The increased availability and production of lignocellulosic agroindustrial wastes has originated proposals for their use as raw material to obtain biofuels (ethanol and biodiesel) or derived products. However, for biomass generated from lignocellulosic residues to be successfully degraded, in most cases it requires a physical (thermal), chemical, or enzymatic pretreatment before the application of microbial or enzymatic fermentation technologies (biocatalysis). In the context of enzymatic technologies, fungi have demonstrated to produce enzymes capable of degrading polysaccharides like cellulose, hemicelluloses and pectin. Because of this ability for degrading lignocellulosic material, researchers are making efforts to isolate and identify fungal enzymes that could have a better activity for the degradation of plant cell walls and agroindustrial biomass. We performed an in silico analysis of alpha-glucoronidase in 82 accessions of the genus Aspergillus. The constructed dendrograms of amino acid sequences defined the formation of 6 groups (I, II, III, IV, V, and VI), which demonstrates the high diversity of the enzyme. Despite this ample divergence between enzyme groups, our 3D structure modeling showed both conservation and differences in amino acid residues participating in enzyme–substrate binding, which indicates the possibility that some enzymes are functionally specialized for the specific degradation of a substrate depending on the genetics of each species in the genus and the condition of the habitat where they evolved. The identification of alpha-glucuronidase isoenzymes would allow future use of genetic engineering and biocatalysis technologies aimed at specific production of the enzyme for its use in biotransformation.
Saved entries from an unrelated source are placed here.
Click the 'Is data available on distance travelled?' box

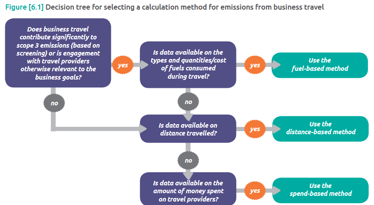(188, 129)
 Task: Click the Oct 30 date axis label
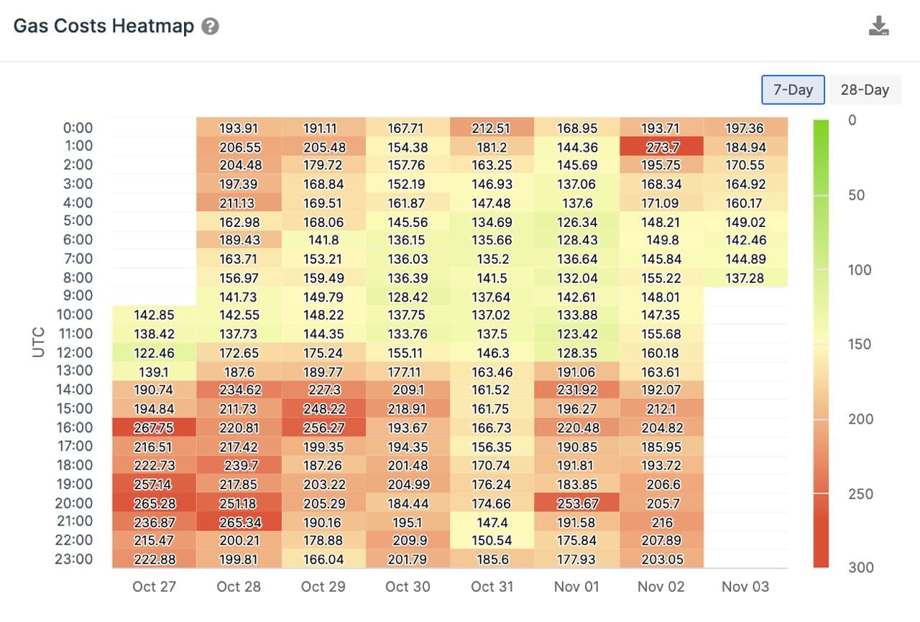(408, 586)
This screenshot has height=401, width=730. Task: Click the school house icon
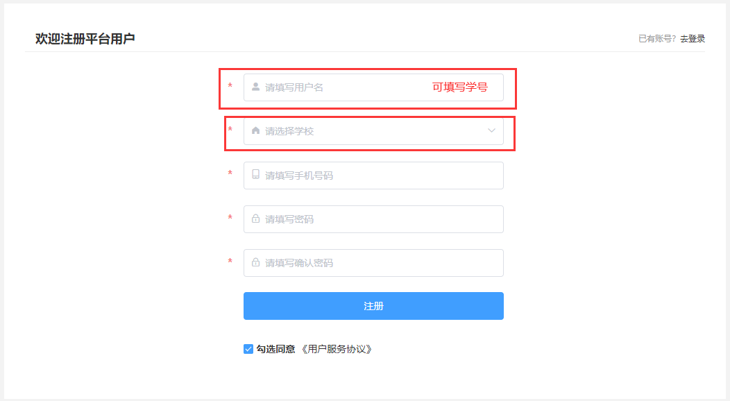point(255,130)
木质纤维素农业工业废物的可用性和产量的增加引发了将其用作获得生物燃料（乙醇和生物柴油）或衍生产品的原材料的提议。然而，要成功降解由木质纤维素残留物产生的生物质，在大多数情况下，它需要在应用微生物或酶促发酵技术（生物催化）之前进行物理（热）、化学或酶促预处理。在酶促技术的背景下，真菌已证明产生能够降解多糖（如纤维素、半纤维素和果胶）的酶。由于这种降解木质纤维素材料的能力，研究人员正在努力分离和鉴定真菌酶，这些酶对植物细胞壁和农业工业生物量的降解具有更好的活性。我们执行了一个82份曲霉属种质中α-葡萄糖醛酸酶的计算机模拟分析. 构建的氨基酸序列树状图定义了 6 个组（I、II、III、IV、V 和 VI）的形成，这证明了酶的高度多样性。尽管酶组之间存在很大差异，但我们的 3D 结构模型显示参与酶-底物结合的氨基酸残基的保守性和差异性，这表明某些酶可能在功能上专门用于底物的特定降解，具体取决于该属中的每个物种及其进化的栖息地条件。α-葡萄糖醛酸酶同工酶的鉴定将允许未来使用基因工程和生物催化技术，旨在特定生产用于生物转化的酶。